# The Whistle Blower



## spudnic (Mar 2, 2012)

I dont know if any of you kids know about this guy but ive seen his tags on just about everytrain that goes by. Ive seen it in places where train definatly dont side in the middle of but fuck nowhere in the middle of snow, pretty much everywhere. Just seeing if anyone knows who this guy is. Im thinking hes probably a worker or something.


----------



## Kim Chee (Mar 2, 2012)

I've seen his shit everywhere in the last four years or so. Another member mentioned his work and I started to laugh about how this rider has got to get out every time the train stops and sign every damn boxcar he can before the train starts moving again. Serial tagger. Let me know if you discover that he's blowing anything besides whistles.


----------



## JoshWaits (Mar 3, 2012)

Hes not a worker. Hes based out of Portland/Eugene. I am assuming he does not ride further than eastern Montana and Southern California. From what I know none of his monikers are on the East Coast, Midwest, or the South, cept on trains.I was sleeping on this loading dock when I saw someone throwing up a moniker on a parked car and assuming it was Whistle Blower I said his name, he stopped, and then kept walking. I went over to the car he was scribing on and I smudged the Whistle and it was fresher than anything else on that end of the car. Hes got to be between 25-32. His name is Aaron Daktyl and the only reason I know that is because he puts out a zine called Railroad Schematics. If you are ever in Portland go to the downtown library and in the zine section they have there are a few copies of his zine.

I have had him kick down $5 and a USPostal sticker with his tag on it while busking with friends, here in Portland. A friend of mine just ran into him two weeks ago in Eugene. Also Crobar, Bookman, and John Easley.

So many people hate him because hes so prolific. I am indifferent.

Whistle Destroyer, Piggy Blower. Monikers that deface his monikers. I enjoy the fun people get out of it.

I bet hes on this site.


----------



## CXR1037 (Mar 3, 2012)

I knew someone would bring up that zine (even though Flickr would flame you relentlessly; don't go blowin' up writerz, yo). 

cxr - widely unknown, indeed


----------



## JoshWaits (Mar 3, 2012)

Security culture


----------



## thefourthgeorge (Mar 3, 2012)

He's the one that wrote that zine?
I've been wondering about this guy too, after seeing his tag EVERY FUCKING WHERE along the Black Butte-PDX run.

And then a month or two ago his tag even appeared on the side of the bowling alley in my home-area (Burney, CA).


----------



## uncivilize (Mar 5, 2012)

Fuck that toy.

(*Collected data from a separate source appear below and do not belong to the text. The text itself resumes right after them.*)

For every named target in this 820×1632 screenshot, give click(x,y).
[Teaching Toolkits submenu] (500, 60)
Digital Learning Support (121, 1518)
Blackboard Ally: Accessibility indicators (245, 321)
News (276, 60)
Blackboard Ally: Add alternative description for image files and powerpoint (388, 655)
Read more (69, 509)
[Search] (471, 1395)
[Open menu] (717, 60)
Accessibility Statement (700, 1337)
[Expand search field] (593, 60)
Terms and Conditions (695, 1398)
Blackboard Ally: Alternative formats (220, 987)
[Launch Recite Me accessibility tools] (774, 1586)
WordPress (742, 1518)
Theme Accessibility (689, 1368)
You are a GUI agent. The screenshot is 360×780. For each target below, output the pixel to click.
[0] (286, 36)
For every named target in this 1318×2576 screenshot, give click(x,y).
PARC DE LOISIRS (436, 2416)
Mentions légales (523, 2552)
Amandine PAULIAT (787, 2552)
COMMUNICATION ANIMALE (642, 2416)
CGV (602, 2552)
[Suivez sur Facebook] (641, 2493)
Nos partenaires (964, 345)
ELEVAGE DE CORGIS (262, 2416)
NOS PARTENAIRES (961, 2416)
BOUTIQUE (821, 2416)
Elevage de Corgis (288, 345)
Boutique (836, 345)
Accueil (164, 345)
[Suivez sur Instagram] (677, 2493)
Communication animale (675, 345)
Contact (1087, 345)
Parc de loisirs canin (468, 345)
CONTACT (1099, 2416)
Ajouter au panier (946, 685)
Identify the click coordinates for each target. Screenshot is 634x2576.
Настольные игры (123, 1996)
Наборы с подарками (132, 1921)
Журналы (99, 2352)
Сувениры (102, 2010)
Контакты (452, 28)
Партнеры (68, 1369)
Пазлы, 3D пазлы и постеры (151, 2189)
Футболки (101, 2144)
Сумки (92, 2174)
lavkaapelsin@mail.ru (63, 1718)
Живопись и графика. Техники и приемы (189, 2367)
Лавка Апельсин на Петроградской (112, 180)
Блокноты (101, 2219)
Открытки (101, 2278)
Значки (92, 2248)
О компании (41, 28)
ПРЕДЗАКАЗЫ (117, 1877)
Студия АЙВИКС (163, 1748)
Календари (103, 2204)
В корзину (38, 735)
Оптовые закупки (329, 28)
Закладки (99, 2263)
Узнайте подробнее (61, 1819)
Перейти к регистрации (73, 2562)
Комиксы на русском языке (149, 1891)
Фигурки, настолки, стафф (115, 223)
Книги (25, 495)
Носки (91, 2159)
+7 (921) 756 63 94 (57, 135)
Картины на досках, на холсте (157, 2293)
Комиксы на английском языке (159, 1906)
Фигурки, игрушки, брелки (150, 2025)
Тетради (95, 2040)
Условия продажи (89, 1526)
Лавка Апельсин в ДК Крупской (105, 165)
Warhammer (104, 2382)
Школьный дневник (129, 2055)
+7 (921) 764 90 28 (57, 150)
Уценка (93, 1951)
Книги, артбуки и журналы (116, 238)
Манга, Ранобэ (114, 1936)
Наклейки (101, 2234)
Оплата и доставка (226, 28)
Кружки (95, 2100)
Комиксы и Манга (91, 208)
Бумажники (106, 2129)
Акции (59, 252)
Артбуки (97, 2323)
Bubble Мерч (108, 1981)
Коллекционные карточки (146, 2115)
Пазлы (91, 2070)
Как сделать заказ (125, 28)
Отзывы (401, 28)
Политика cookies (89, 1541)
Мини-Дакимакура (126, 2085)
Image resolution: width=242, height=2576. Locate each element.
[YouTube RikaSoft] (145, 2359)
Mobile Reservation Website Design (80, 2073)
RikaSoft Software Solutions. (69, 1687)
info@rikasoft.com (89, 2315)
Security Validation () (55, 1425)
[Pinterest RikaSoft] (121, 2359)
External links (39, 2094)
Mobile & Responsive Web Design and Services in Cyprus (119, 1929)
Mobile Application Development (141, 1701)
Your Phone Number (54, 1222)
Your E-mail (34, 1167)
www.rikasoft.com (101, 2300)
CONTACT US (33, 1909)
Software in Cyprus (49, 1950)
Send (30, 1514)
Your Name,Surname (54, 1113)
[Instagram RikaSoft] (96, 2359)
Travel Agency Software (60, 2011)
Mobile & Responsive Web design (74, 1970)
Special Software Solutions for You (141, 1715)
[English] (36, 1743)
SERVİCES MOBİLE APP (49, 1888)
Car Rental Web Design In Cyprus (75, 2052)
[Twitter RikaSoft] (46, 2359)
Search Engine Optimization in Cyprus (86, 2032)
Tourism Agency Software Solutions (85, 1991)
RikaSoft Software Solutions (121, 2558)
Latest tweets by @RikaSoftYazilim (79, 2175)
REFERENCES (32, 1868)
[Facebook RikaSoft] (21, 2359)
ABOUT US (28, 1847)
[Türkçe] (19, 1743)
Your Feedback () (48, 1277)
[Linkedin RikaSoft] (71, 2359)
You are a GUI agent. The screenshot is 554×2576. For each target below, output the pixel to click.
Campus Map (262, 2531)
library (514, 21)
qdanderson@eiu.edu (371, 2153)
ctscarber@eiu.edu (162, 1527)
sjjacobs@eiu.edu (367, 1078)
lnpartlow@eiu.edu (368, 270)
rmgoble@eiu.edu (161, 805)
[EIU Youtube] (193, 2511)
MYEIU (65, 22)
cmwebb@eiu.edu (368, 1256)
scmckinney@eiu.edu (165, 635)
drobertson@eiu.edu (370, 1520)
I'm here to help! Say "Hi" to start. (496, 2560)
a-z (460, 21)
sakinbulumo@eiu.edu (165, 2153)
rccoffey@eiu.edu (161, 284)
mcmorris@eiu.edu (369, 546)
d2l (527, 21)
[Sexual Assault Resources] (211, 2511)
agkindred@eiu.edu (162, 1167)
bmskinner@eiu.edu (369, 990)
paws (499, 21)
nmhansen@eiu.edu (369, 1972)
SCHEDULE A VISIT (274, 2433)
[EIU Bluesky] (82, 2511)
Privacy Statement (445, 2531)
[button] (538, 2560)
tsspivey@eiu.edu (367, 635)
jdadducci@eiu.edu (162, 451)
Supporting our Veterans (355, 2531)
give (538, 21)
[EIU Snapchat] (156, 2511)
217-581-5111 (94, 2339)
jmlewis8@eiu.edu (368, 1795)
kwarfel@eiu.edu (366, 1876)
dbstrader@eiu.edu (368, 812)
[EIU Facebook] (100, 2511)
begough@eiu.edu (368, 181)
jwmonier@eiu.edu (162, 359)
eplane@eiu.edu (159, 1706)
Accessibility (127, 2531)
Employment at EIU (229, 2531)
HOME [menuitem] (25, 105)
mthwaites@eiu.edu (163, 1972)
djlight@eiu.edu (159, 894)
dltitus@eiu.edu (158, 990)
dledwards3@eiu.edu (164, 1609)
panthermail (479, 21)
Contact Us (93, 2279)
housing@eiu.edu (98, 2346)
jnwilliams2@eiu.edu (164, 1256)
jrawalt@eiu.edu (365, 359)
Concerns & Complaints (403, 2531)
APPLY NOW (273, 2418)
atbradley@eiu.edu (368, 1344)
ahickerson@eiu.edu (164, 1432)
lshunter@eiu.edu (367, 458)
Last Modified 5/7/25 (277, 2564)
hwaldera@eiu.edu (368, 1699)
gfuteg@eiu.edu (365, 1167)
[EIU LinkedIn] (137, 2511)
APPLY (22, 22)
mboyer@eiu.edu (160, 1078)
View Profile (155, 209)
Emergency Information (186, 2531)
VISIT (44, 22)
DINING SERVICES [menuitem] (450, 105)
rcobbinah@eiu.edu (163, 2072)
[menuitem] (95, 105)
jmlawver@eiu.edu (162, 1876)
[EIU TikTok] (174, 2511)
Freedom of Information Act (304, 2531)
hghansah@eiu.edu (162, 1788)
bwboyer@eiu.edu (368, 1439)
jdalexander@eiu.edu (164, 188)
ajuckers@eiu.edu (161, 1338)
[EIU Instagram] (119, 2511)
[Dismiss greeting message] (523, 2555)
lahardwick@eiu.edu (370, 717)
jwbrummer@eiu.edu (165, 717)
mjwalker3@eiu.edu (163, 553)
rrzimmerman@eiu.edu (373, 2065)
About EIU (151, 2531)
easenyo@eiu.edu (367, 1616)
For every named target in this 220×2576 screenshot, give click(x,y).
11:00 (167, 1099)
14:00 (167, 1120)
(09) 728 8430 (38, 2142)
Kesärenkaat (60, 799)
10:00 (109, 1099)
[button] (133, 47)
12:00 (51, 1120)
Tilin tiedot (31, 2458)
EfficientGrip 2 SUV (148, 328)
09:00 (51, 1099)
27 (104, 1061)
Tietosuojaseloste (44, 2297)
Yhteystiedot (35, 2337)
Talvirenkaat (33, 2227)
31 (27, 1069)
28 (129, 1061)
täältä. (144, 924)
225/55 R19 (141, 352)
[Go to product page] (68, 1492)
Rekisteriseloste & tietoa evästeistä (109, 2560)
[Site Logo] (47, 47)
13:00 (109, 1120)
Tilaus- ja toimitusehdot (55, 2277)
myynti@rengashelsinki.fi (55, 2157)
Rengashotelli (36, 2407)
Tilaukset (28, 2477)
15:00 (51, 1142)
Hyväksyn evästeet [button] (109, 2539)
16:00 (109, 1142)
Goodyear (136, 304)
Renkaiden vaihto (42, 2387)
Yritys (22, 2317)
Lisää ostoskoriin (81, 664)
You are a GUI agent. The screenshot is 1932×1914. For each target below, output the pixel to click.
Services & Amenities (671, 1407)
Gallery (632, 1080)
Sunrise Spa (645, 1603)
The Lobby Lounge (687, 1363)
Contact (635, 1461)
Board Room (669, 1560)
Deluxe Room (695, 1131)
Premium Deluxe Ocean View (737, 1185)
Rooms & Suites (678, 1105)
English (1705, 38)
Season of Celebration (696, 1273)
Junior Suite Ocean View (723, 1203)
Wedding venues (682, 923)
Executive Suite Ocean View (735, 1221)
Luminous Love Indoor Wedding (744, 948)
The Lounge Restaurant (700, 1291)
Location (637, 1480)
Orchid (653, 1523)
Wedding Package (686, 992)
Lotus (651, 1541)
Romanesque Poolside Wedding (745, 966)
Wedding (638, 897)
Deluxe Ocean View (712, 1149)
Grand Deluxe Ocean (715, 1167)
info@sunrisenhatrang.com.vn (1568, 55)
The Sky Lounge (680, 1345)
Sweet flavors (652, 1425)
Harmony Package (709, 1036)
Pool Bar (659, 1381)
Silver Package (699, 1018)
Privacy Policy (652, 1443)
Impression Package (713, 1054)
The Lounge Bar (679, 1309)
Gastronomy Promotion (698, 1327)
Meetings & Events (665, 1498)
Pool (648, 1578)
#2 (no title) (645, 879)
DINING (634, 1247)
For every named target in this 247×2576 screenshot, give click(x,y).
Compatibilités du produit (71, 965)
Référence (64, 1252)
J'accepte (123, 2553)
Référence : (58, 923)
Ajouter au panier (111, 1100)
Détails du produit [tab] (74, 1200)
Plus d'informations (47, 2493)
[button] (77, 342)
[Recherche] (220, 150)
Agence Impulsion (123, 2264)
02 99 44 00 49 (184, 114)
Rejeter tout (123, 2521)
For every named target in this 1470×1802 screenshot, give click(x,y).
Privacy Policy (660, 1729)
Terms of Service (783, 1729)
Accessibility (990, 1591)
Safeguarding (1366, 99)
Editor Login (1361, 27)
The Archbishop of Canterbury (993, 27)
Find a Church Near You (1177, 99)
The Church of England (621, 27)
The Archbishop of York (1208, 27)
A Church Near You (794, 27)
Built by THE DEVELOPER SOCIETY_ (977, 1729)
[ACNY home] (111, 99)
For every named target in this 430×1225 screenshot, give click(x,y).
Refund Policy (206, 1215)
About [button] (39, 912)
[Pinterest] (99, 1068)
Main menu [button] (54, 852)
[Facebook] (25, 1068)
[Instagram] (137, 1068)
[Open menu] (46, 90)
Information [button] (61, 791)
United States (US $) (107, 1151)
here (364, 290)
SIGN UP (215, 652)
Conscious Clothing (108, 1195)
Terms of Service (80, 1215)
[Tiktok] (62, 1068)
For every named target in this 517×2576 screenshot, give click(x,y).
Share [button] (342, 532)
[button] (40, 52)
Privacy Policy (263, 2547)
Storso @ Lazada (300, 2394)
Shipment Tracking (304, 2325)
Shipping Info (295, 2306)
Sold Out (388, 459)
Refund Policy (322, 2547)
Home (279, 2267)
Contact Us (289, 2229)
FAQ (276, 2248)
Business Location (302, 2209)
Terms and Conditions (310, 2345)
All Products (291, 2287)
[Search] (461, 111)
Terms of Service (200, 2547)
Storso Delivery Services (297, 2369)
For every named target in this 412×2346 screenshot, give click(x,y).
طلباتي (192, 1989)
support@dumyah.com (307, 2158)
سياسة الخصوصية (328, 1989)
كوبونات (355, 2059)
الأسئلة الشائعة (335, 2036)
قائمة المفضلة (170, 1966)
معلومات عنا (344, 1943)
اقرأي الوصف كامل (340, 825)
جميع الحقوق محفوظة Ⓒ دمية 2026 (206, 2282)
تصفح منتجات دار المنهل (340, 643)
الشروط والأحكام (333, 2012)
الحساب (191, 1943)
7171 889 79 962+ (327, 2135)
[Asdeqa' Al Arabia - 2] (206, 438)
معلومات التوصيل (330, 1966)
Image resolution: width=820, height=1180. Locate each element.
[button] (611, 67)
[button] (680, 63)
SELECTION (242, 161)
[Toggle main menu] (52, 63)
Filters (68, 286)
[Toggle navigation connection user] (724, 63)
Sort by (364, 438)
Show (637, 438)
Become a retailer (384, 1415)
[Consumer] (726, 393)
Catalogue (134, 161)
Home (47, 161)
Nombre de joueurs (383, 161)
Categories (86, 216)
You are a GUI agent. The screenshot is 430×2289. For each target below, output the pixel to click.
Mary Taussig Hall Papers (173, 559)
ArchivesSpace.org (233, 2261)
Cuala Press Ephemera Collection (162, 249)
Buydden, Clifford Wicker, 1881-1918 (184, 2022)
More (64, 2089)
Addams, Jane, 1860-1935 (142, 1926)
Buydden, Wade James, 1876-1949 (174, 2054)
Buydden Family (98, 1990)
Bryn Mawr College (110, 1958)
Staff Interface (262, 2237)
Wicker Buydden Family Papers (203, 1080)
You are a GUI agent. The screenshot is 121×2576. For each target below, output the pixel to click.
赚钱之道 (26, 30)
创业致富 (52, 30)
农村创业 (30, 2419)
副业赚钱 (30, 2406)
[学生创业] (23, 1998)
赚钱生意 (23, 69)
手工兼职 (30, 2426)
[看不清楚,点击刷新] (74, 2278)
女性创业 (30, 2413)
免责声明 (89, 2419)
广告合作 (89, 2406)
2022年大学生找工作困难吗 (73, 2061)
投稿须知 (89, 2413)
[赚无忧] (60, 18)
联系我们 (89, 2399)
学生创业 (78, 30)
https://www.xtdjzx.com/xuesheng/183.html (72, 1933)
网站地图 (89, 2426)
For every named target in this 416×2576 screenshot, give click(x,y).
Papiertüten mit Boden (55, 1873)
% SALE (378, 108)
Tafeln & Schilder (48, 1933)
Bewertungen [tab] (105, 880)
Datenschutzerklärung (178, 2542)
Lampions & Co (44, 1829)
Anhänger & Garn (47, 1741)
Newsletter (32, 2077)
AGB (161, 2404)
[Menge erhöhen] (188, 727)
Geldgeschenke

I've even seen his shit scribed in a gas station bathroom in Arcata. No talent, just some pathetic obsessive compulsive ego-driven bullshit.


----------



## Doobie_D (Mar 5, 2012)

i thought there was already a thread about this?


----------



## bryanpaul (Mar 5, 2012)

uncivilize said:


> Fuck that toy. I've even seen his shit scribed in a gas station bathroom in Arcata. No talent, just some pathetic obsessive compulsive ego-driven bullshit.


watch it bub...........whether the scribblin is some epic peice of art or just a name with circle n's and train tracks.......it's pretty cool to have your shit ridin all over the country.....


----------



## derailed (Mar 5, 2012)

Fuck that dude because he wrecks spots for riders. One such example, last year I showed up to the Roseville market and that asshole had tagged all over the fucking store, huge tag on the front window, on the uhauls, bla bla bla. Bob was not cool with that shit and assumed it was every traveler, and has been a dick to me ever since. So yea, I don't care, fuck the whistleblower.


----------



## CXR1037 (Mar 6, 2012)

On the graf front, anyone who hates him is simply envious - there's no other explanation. You're all just mad that someone with a simple icon can be so much more popular than your "sikk throwie". _Welcome to branding!_

On the trains front, yeah, I think it's total bullshit that I see whistles on engines, on storefronts, on Uhauls, on control boxes, etc...

cxR - thalamus hurts


----------



## uncivilize (Mar 6, 2012)

bryanpaul said:


> watch it bub...........whether the scribblin is some epic peice of art or just a name with circle n's and train tracks.......it's pretty cool to have your shit ridin all over the country.....


 
I'm down with boxcar artists, my beef with wb is the type of shit that derailed talked about.


----------



## bryanpaul (Mar 6, 2012)

uncivilize said:


> I'm down with boxcar artists, my beef with wb is the type of shit that derailed talked about.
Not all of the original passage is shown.